**BRIEF**
Extract every row below that contains the word "checkbox". Matching is case-sensitive, so count only rows where the letters have the same case.

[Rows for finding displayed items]
···

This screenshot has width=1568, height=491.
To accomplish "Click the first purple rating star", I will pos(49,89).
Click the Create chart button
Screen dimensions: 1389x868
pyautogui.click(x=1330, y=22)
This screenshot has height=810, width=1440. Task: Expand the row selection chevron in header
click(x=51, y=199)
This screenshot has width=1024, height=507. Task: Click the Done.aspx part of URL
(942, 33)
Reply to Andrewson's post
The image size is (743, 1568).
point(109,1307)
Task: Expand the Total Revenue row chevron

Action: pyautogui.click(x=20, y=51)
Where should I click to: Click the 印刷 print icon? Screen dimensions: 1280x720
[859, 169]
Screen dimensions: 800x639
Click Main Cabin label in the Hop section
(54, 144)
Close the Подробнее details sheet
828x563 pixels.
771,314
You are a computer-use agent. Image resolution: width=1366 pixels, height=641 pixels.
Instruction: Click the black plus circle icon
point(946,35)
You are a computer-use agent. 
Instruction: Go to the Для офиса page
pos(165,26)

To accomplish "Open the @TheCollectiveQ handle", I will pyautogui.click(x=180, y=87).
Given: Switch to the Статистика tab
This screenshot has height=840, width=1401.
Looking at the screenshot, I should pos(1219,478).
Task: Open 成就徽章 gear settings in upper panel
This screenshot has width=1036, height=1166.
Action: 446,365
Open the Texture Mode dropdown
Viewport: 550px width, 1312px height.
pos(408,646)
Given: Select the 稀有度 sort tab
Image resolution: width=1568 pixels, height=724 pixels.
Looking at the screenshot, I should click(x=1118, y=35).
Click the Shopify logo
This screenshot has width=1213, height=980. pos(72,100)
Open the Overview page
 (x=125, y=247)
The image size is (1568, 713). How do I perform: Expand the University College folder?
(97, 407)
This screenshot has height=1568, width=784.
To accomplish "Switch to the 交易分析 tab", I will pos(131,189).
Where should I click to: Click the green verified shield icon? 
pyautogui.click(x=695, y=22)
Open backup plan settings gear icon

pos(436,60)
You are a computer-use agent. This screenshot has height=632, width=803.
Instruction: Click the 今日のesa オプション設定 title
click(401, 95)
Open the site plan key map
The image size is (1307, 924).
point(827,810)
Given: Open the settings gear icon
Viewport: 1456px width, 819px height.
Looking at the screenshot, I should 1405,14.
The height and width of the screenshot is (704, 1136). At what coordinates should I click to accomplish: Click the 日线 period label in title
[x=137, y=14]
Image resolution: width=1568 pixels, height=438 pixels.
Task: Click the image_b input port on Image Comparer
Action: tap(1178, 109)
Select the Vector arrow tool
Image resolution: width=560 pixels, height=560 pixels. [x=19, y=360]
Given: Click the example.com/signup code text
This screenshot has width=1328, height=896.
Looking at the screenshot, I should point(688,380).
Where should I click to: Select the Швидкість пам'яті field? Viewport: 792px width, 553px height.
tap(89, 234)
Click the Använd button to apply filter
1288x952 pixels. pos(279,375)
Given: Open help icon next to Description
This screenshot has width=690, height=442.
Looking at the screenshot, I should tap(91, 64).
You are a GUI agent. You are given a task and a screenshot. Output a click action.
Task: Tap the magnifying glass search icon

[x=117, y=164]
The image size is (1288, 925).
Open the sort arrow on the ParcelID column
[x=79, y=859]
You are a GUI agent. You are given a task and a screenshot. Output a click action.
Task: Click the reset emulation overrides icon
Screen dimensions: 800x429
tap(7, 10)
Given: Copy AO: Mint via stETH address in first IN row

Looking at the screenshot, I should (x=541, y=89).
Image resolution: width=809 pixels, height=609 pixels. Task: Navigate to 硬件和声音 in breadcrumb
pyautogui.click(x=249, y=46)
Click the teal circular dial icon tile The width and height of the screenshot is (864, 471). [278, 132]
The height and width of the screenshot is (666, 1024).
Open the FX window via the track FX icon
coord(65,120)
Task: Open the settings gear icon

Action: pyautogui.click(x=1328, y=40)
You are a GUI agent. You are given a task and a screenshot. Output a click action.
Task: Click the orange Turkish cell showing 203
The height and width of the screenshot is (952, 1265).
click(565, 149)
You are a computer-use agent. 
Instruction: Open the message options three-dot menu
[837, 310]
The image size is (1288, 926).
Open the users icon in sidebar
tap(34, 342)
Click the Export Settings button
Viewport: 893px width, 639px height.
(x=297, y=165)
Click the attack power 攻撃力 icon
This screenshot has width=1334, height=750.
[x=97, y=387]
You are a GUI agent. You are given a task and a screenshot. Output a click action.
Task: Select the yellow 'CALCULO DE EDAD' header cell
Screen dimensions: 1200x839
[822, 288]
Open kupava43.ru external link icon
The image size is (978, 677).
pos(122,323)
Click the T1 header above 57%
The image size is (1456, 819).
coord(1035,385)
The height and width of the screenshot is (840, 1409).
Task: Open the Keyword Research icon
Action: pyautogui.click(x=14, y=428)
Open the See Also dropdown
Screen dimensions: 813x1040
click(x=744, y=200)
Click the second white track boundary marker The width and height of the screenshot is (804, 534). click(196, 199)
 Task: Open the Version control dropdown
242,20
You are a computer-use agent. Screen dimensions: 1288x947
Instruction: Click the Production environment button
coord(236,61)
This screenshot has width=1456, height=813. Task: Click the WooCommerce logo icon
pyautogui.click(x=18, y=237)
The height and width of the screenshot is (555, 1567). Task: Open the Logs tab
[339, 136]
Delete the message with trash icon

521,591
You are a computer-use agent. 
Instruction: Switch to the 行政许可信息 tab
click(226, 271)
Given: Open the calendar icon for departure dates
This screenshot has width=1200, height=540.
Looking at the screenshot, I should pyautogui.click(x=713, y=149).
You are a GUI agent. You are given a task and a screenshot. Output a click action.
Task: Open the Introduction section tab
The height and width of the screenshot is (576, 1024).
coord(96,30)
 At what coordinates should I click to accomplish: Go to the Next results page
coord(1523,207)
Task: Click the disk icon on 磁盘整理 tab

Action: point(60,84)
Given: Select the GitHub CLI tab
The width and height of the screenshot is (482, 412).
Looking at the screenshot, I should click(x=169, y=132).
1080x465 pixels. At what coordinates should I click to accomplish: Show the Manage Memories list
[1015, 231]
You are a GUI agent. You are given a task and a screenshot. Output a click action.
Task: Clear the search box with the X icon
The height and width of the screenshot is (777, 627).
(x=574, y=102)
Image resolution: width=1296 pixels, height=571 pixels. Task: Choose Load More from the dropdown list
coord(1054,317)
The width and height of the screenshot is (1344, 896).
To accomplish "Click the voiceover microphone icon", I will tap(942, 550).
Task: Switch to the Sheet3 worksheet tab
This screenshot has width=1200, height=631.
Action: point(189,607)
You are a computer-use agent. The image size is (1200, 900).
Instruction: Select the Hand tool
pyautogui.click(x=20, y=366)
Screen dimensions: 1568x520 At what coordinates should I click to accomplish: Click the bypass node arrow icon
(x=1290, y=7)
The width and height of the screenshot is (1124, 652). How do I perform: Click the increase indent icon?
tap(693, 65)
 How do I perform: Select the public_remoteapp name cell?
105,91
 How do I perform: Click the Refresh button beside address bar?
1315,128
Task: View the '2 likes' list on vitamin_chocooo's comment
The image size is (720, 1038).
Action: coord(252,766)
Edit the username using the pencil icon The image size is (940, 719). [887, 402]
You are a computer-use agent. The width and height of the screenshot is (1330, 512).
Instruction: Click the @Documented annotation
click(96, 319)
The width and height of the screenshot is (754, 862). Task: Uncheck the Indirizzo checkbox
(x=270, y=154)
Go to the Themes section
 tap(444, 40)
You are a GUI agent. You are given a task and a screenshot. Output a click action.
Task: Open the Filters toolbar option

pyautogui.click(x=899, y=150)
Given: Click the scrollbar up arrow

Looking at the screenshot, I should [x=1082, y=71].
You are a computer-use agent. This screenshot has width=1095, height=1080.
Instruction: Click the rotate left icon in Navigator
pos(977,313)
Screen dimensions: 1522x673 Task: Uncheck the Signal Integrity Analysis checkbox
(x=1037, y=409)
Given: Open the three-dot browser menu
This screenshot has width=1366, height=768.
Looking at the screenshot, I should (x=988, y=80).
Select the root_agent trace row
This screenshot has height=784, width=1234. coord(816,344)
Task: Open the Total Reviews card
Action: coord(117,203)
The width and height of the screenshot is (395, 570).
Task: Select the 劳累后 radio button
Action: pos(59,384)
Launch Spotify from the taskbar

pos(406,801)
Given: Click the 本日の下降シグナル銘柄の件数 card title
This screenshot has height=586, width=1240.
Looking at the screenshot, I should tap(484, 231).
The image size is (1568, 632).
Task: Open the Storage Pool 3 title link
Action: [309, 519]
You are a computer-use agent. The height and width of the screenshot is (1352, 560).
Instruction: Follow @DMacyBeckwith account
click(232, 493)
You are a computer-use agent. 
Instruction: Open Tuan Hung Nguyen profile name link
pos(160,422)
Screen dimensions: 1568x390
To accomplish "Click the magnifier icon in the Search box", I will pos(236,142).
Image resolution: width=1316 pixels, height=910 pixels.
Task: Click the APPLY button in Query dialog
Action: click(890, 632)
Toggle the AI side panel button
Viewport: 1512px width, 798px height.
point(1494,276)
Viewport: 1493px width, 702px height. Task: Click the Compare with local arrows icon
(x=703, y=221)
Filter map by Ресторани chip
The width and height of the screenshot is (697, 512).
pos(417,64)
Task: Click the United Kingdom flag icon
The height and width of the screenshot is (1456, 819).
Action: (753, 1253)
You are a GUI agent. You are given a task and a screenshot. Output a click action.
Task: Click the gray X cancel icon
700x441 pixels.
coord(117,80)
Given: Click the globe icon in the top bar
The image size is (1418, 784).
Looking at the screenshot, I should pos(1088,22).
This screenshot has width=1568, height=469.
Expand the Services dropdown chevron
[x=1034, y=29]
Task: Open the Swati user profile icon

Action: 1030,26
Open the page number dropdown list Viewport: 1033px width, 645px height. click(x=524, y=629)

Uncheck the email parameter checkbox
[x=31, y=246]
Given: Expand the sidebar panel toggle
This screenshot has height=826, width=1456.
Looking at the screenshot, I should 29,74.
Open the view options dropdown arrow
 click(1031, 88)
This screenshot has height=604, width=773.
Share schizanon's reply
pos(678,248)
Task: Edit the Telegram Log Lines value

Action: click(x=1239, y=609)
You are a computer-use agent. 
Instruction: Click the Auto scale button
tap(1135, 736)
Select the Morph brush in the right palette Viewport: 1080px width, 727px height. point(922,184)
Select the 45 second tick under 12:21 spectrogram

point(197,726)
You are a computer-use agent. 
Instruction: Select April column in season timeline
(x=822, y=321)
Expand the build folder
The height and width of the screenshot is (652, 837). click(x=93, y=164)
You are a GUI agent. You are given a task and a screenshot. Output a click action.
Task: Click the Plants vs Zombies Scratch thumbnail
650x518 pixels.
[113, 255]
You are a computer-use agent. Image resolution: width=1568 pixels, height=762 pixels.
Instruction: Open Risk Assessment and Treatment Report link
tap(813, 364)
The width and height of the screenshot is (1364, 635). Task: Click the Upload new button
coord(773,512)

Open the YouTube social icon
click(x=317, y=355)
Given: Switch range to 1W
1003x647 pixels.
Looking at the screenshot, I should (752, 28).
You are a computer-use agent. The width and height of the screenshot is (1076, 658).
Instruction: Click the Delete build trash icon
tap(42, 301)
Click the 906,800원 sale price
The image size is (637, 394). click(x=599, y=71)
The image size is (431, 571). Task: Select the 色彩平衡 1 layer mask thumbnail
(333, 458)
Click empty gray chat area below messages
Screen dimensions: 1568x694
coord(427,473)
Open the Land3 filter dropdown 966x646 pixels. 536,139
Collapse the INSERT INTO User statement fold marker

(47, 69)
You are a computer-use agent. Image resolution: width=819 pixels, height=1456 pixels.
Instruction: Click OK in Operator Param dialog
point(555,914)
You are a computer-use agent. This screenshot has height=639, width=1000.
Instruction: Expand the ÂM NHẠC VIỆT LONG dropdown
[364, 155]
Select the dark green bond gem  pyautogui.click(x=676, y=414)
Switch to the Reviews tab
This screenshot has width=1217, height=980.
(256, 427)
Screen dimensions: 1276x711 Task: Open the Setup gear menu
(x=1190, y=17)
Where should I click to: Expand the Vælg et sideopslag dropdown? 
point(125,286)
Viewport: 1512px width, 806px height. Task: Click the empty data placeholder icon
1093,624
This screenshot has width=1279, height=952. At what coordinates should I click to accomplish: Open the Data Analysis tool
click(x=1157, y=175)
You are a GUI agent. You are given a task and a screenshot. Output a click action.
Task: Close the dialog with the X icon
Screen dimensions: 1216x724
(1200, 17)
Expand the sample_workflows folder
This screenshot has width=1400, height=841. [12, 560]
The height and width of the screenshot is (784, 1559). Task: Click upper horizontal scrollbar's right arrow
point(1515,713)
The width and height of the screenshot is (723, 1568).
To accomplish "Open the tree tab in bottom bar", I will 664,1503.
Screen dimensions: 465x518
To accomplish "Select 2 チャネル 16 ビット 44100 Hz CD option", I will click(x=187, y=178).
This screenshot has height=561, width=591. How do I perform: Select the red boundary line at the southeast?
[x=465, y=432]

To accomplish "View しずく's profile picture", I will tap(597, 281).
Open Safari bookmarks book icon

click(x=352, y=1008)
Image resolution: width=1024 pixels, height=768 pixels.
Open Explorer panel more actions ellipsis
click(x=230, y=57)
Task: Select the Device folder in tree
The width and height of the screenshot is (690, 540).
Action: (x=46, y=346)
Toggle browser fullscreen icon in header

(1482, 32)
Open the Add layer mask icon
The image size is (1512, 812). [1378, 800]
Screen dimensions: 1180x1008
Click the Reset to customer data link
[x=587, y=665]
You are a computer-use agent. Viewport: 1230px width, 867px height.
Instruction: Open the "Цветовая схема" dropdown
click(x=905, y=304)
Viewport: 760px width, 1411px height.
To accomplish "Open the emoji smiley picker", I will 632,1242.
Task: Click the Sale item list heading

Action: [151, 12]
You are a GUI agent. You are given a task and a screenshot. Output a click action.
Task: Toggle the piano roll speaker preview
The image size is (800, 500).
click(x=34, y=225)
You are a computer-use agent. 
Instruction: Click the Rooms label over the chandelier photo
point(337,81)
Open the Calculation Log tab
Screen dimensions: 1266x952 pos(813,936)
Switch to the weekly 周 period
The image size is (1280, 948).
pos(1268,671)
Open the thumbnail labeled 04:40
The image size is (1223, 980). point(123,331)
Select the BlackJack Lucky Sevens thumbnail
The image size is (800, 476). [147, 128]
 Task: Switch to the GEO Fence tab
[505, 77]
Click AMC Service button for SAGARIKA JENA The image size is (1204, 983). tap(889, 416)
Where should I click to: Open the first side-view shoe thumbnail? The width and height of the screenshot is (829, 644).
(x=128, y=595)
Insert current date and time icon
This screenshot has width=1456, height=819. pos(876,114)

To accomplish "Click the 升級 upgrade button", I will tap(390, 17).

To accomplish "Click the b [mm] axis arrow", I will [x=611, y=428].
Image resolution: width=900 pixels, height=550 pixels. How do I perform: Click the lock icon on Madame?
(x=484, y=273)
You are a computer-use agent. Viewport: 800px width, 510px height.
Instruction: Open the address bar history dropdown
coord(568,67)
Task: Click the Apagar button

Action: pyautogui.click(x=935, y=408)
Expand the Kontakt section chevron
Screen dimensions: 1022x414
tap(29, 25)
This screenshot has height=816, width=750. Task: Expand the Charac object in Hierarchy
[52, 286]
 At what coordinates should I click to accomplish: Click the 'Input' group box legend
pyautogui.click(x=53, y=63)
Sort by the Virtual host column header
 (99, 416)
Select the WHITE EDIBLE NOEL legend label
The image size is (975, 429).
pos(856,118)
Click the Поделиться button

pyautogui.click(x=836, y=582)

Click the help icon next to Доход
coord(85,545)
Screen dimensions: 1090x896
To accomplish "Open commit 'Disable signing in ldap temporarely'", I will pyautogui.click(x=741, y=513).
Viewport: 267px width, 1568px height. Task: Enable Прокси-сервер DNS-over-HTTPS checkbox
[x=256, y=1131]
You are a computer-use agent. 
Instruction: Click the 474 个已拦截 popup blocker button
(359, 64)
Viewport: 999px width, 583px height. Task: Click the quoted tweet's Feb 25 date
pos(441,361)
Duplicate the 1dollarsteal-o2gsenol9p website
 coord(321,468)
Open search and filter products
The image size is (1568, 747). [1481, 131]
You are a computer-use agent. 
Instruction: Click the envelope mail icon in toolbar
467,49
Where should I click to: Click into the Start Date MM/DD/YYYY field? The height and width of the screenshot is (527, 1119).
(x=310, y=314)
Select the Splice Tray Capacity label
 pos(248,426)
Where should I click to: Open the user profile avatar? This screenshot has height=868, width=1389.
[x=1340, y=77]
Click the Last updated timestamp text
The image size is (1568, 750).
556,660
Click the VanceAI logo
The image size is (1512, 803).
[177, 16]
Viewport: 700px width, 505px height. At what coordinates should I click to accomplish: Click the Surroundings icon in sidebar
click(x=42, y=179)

···

**EXERCISE OUTPUT**
The width and height of the screenshot is (754, 862). Task: Uncheck the Indirizzo checkbox
Screen dimensions: 1522x673 Task: Uncheck the Signal Integrity Analysis checkbox
Uncheck the email parameter checkbox
Viewport: 267px width, 1568px height. Task: Enable Прокси-сервер DNS-over-HTTPS checkbox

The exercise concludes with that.